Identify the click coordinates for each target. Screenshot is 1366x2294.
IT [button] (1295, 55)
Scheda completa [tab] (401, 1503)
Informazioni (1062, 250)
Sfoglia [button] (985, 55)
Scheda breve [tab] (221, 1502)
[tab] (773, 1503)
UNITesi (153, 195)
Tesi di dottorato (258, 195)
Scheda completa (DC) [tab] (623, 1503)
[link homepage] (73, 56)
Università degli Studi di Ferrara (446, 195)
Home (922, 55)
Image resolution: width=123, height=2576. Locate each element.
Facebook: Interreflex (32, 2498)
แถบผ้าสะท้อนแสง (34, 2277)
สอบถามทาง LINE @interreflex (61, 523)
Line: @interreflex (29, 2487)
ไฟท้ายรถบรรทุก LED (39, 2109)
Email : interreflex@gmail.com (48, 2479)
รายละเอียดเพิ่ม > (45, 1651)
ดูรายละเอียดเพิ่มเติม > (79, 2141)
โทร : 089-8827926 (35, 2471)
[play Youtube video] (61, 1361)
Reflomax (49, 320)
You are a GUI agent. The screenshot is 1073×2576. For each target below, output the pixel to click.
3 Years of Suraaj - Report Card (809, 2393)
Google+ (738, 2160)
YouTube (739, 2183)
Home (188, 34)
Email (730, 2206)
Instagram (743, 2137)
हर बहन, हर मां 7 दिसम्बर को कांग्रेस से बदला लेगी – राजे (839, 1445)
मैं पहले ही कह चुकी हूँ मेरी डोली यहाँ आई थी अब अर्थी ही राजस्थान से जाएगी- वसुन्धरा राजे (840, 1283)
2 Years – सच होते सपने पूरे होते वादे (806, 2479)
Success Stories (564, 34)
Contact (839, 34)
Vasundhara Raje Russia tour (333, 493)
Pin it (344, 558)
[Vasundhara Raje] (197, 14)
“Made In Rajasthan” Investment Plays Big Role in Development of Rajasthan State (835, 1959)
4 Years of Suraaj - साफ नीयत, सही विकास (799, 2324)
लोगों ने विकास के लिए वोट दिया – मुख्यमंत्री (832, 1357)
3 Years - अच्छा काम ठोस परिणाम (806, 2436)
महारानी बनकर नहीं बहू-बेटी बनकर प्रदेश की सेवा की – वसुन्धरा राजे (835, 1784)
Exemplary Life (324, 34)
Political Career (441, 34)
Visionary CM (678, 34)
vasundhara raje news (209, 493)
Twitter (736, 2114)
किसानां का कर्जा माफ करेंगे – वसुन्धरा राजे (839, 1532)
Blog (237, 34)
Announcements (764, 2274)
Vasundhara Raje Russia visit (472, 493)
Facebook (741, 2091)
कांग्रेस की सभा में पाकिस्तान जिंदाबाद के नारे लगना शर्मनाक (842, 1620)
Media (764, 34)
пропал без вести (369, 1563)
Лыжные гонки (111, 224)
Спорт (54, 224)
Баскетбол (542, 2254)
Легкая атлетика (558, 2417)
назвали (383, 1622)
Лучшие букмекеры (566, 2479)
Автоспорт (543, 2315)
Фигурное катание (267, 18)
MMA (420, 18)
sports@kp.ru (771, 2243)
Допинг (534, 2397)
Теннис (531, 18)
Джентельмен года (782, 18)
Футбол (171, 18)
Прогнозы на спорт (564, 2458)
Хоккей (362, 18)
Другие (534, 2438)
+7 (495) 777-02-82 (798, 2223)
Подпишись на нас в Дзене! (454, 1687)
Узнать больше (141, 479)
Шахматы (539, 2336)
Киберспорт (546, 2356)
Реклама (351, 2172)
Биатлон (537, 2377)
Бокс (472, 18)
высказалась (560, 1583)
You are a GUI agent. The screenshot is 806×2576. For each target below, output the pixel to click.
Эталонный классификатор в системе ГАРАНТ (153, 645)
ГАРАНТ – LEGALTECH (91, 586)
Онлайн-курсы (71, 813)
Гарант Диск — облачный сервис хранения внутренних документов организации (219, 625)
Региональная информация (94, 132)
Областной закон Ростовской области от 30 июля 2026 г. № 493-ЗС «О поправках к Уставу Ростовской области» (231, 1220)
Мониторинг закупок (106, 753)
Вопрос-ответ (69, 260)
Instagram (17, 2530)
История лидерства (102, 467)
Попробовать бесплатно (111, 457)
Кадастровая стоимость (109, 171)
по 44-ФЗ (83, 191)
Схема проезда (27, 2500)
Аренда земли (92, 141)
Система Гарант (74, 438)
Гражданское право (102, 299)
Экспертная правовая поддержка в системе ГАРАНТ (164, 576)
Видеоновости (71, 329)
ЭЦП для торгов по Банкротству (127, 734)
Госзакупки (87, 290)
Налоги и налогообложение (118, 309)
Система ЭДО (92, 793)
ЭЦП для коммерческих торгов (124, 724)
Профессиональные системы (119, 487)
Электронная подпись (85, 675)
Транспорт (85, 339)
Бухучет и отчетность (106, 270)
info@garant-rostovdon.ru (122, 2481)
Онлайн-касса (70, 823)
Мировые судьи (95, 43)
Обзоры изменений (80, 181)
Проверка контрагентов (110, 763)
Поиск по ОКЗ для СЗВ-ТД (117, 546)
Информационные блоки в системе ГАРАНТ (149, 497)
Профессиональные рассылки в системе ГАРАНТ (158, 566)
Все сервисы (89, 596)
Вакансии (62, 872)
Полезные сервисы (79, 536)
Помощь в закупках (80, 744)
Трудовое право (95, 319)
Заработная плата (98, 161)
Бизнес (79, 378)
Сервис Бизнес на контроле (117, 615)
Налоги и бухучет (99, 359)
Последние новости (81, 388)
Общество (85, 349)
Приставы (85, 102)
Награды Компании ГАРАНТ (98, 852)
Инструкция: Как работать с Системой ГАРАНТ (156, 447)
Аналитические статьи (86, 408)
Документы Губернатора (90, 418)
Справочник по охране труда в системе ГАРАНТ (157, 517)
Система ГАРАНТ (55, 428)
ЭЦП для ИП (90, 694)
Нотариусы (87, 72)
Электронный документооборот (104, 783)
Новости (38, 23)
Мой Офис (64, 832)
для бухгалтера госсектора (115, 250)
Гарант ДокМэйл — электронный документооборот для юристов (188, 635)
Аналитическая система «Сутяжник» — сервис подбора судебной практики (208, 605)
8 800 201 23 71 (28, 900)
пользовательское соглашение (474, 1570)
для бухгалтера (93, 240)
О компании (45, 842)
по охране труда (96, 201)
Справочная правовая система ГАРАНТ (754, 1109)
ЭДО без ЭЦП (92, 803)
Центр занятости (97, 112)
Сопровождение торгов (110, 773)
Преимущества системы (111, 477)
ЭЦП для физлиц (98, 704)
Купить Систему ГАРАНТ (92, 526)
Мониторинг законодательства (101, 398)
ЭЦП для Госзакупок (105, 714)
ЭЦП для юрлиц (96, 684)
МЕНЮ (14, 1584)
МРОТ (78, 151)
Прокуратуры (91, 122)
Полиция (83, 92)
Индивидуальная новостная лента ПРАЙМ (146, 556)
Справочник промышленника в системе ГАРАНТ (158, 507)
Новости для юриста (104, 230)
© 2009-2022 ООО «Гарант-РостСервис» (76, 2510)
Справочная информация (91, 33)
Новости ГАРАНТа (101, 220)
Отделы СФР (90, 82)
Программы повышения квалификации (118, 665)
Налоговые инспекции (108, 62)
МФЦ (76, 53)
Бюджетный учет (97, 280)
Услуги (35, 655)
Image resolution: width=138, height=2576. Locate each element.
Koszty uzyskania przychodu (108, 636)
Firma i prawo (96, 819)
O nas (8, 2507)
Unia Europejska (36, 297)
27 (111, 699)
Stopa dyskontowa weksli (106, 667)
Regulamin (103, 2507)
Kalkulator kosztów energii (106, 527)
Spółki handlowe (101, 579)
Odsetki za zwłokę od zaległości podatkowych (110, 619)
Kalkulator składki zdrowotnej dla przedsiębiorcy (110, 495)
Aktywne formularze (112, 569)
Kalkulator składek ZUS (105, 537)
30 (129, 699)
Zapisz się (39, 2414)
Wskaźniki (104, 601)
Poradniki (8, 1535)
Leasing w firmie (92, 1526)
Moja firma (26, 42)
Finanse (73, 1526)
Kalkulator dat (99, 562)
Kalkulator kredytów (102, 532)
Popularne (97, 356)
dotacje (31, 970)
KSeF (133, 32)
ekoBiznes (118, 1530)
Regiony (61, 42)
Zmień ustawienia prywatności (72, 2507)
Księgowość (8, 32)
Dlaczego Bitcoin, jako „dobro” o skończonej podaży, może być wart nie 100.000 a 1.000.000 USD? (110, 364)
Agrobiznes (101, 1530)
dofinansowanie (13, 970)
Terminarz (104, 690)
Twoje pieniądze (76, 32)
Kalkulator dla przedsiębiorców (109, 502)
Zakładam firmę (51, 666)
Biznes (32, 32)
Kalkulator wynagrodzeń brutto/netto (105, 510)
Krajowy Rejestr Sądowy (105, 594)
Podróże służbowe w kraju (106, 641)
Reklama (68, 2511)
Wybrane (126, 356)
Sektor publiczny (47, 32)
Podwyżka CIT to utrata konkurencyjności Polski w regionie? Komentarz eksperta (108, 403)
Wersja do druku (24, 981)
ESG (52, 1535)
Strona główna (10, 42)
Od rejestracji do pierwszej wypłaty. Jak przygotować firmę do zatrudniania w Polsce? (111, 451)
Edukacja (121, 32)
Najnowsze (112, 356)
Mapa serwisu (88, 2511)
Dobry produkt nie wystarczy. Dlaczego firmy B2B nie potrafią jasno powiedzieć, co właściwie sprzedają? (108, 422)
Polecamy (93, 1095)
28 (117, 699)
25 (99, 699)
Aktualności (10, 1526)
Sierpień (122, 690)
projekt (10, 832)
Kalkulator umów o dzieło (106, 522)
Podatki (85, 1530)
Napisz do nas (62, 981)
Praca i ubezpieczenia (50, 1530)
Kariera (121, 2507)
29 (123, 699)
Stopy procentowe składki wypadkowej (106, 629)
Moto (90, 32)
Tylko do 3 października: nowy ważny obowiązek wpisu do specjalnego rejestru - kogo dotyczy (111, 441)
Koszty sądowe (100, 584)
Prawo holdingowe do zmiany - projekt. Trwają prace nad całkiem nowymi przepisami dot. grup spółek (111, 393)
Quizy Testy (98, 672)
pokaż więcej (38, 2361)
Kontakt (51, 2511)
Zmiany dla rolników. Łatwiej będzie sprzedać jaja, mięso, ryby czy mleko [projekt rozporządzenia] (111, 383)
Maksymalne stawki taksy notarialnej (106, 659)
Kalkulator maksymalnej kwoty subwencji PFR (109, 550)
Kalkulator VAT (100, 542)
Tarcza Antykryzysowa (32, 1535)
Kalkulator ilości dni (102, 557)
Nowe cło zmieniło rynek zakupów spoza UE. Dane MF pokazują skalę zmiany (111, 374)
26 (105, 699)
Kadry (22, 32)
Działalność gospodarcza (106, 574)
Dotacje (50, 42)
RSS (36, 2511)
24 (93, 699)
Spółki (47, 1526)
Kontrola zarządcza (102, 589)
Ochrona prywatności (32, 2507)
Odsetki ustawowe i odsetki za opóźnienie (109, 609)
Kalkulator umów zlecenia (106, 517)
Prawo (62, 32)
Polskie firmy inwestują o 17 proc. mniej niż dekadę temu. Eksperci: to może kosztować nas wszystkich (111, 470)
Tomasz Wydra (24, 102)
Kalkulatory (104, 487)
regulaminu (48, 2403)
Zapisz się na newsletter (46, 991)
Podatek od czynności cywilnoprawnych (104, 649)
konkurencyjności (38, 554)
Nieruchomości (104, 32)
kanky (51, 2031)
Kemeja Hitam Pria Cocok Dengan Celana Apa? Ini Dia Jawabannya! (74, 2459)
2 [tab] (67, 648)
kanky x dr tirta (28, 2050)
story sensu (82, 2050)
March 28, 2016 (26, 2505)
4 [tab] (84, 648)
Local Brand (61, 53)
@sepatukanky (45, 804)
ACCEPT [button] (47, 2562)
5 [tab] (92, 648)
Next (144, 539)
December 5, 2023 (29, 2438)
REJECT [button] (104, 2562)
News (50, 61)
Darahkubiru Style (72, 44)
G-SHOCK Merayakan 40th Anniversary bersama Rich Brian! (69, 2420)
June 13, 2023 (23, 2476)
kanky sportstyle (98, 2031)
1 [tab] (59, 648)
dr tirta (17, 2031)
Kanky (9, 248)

Assignment
From the line containing "Informazioni (1062, 250)" down to the line containing "मैं पहले ही" in the material above, reproduce every line exactly, including the two end lines.

Response
Informazioni (1062, 250)
Sfoglia [button] (985, 55)
Scheda breve [tab] (221, 1502)
[tab] (773, 1503)
UNITesi (153, 195)
Tesi di dottorato (258, 195)
Scheda completa (DC) [tab] (623, 1503)
[link homepage] (73, 56)
Università degli Studi di Ferrara (446, 195)
Home (922, 55)
Image resolution: width=123, height=2576. Locate each element.
Facebook: Interreflex (32, 2498)
แถบผ้าสะท้อนแสง (34, 2277)
สอบถามทาง LINE @interreflex (61, 523)
Line: @interreflex (29, 2487)
ไฟท้ายรถบรรทุก LED (39, 2109)
Email : interreflex@gmail.com (48, 2479)
รายละเอียดเพิ่ม > (45, 1651)
ดูรายละเอียดเพิ่มเติม > (79, 2141)
โทร : 089-8827926 (35, 2471)
[play Youtube video] (61, 1361)
Reflomax (49, 320)
You are a GUI agent. The screenshot is 1073×2576. For each target below, output the pixel to click.
3 Years of Suraaj - Report Card (809, 2393)
Google+ (738, 2160)
YouTube (739, 2183)
Home (188, 34)
Email (730, 2206)
Instagram (743, 2137)
हर बहन, हर मां 7 दिसम्बर को कांग्रेस से बदला लेगी – राजे (839, 1445)
मैं पहले ही कह चुकी हूँ मेरी डोली यहाँ आई थी अब अर्थी ही राजस्थान से जाएगी- वसुन्धरा राजे (840, 1283)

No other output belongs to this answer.